Claire, 26, is a green activist based in the Paris suburbs, who was formally co-secretary for the Jeunes Ecologistes. She studies philosophy and public affairs and is particularly interested in how social justice is linked with the fight against climate change.


  1. The most recent report, released on January 20th 2020, discloses that “world’s billionaires have more wealth than 4.6 billion people”.

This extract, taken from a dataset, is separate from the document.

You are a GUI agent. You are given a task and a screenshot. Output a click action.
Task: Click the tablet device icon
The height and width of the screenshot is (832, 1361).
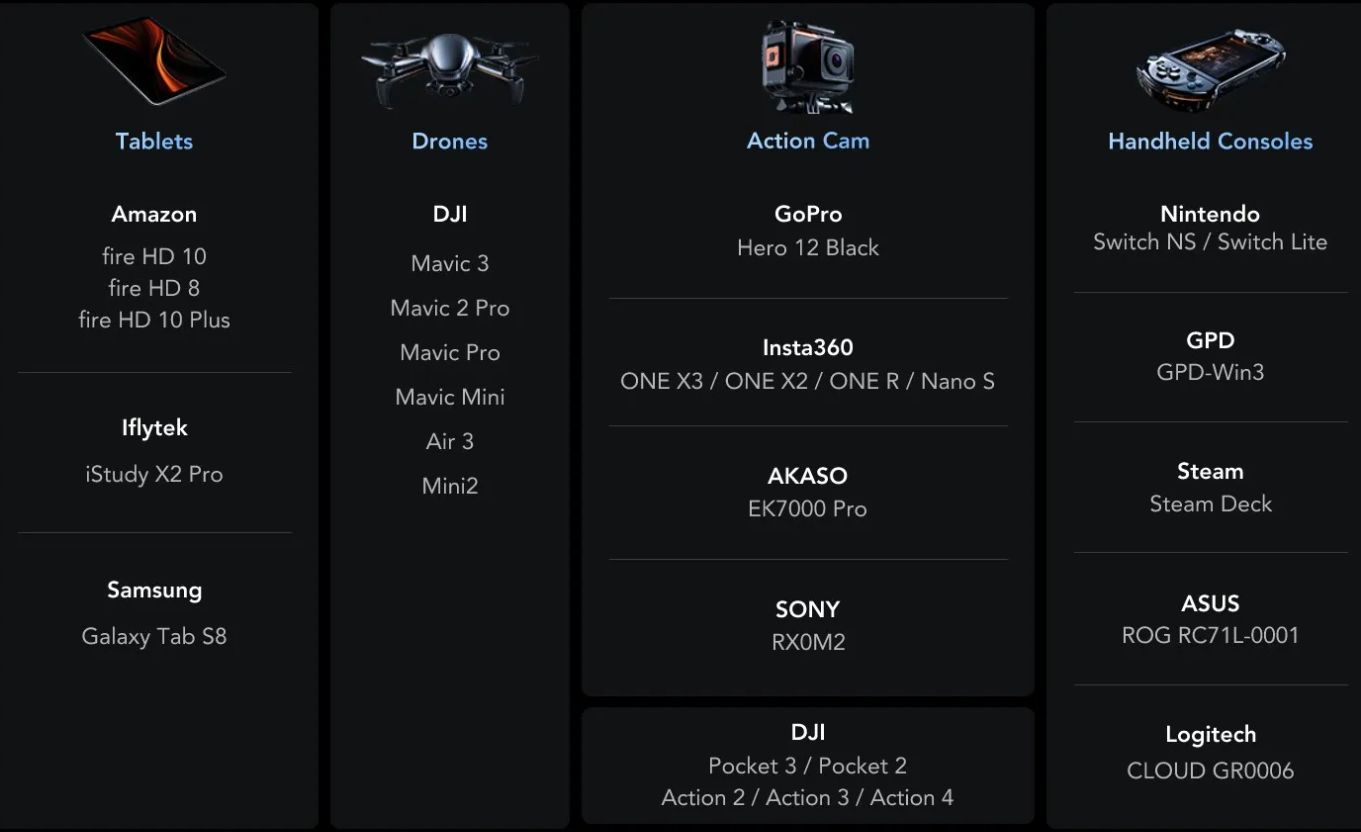(154, 62)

  2. This point is extensively tackled by Angus Deaton in The Great Escape – Health, Wealth, and the Origins of Inequality, Princeton University Press, 2014
  3. This tendency was sharpened by the pandemic: in France, for example, the number of people relying on food banks to feed themselves soared, including amongst young people and students. According to an extensive study conducted in France, 50% of the people going to food banks during the pandemic were doing so for the first time: https://www.actioncontrelafaim.org/presse/covid-19-france-hausse-significative-de-linsecurite-alimentaire-en-france-selon-une-etude-de-3-associations/
  4. Super PAC (Political Action Committees) are groups that are able to accept unlimited political donations, by contrast with individuals who are allowed to give $2,500 and corporations and unions who are strictly forbidden from making donations. These super PACs play a significant role in American elections and therefore give crucial leverage to the super wealthy in the electoral process.
  5. Libres et égaux en voix, Julia Cagé, Fayard, 2020. J. Cagé is an influent economist who has worked in particular on links between the economy and the way our democracies evolve. Her previous work tackled the economy of the media, and this recent essay focuses on the underrepresentation of minorities in representative democracies -and ways to put an end to it.
  6. As an example, a 2019 study estimates that “racial and ethnic minorities” make up 4% of the European Parliament, while making up 10% of the European population (however these figures are based on third-party assessment and not self-identification which introduces a certain level of bias)
  7. As an illustration, a 2019 study commissioned by the Greens/EFA Group in the European Parliament and conducted by Petr Janksy shows that ETR (Effective Taxation Rates) in Europe are very low, much lower than the “official” taxation rate. The official rate in France was 33% in 2019 but P. Janksy finds that companies only ended up paying 17%. Furthermore these levels are decreasing; in France corporate taxation was decreased to 28% in 2020 and should be further diminished to reach 25% in 2021, in spite of the pandemic and the need of public funds it creates.